Convert the data from the line containing "[Contact_Us] (1384, 1254)" down to the line containing "Privacy Policy (112, 2405)", both included, into a JSON list of strings with one string per line. Leave out blank lines.

** Start **

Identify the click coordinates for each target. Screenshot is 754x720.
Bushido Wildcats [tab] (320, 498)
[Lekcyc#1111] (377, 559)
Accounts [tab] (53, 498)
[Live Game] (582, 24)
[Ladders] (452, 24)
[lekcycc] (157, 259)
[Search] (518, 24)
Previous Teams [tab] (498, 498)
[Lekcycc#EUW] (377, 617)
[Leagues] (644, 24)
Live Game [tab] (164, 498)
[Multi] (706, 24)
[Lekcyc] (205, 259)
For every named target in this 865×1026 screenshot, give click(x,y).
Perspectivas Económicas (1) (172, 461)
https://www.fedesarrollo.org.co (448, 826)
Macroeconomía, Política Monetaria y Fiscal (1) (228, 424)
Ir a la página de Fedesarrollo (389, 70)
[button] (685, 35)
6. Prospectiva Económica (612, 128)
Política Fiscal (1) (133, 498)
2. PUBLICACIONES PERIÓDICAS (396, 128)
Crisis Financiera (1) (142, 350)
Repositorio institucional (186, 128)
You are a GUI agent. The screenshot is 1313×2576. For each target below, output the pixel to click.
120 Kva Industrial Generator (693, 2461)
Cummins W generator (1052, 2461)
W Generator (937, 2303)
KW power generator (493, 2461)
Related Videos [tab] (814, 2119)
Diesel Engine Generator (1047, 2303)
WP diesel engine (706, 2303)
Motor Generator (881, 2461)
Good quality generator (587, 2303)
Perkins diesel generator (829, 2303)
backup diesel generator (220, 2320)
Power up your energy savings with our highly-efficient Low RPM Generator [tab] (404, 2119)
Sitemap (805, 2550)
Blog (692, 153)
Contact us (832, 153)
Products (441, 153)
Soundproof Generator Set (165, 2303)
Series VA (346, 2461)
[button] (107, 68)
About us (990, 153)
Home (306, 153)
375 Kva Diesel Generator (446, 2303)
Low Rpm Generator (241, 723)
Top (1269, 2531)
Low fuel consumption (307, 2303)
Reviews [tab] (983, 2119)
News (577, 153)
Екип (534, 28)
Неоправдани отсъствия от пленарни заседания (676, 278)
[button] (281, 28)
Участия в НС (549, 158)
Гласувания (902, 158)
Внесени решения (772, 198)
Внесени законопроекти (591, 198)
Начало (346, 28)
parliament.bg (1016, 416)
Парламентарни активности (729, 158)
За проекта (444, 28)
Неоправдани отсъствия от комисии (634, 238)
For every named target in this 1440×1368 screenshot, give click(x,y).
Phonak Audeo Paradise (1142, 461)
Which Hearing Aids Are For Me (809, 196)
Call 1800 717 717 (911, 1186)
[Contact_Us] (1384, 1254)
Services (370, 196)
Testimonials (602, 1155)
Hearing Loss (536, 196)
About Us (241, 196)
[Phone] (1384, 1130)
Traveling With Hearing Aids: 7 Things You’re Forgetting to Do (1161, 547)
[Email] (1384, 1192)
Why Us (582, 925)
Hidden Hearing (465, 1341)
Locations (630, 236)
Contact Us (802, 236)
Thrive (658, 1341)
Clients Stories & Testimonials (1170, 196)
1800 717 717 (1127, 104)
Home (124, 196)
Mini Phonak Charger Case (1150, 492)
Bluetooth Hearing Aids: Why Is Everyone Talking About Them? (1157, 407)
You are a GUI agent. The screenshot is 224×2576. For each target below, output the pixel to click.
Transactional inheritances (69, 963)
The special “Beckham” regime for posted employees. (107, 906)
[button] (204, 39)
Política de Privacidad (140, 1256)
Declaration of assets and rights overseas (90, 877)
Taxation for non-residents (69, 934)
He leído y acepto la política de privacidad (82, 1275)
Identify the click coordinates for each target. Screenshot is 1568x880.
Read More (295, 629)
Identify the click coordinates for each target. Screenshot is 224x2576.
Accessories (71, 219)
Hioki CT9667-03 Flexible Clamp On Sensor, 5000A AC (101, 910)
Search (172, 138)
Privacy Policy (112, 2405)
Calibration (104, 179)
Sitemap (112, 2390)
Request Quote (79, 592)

** End **

_RESULT:_
[
  "[Contact_Us] (1384, 1254)",
  "Services (370, 196)",
  "Testimonials (602, 1155)",
  "Hearing Loss (536, 196)",
  "About Us (241, 196)",
  "[Phone] (1384, 1130)",
  "Traveling With Hearing Aids: 7 Things You’re Forgetting to Do (1161, 547)",
  "[Email] (1384, 1192)",
  "Why Us (582, 925)",
  "Hidden Hearing (465, 1341)",
  "Locations (630, 236)",
  "Contact Us (802, 236)",
  "Thrive (658, 1341)",
  "Clients Stories & Testimonials (1170, 196)",
  "1800 717 717 (1127, 104)",
  "Home (124, 196)",
  "Mini Phonak Charger Case (1150, 492)",
  "Bluetooth Hearing Aids: Why Is Everyone Talking About Them? (1157, 407)",
  "You are a GUI agent. The screenshot is 224×2576. For each target below, output the pixel to click.",
  "Transactional inheritances (69, 963)",
  "The special “Beckham” regime for posted employees. (107, 906)",
  "[button] (204, 39)",
  "Política de Privacidad (140, 1256)",
  "Declaration of assets and rights overseas (90, 877)",
  "Taxation for non-residents (69, 934)",
  "He leído y acepto la política de privacidad (82, 1275)",
  "Identify the click coordinates for each target. Screenshot is 1568x880.",
  "Read More (295, 629)",
  "Identify the click coordinates for each target. Screenshot is 224x2576.",
  "Accessories (71, 219)",
  "Hioki CT9667-03 Flexible Clamp On Sensor, 5000A AC (101, 910)",
  "Search (172, 138)",
  "Privacy Policy (112, 2405)"
]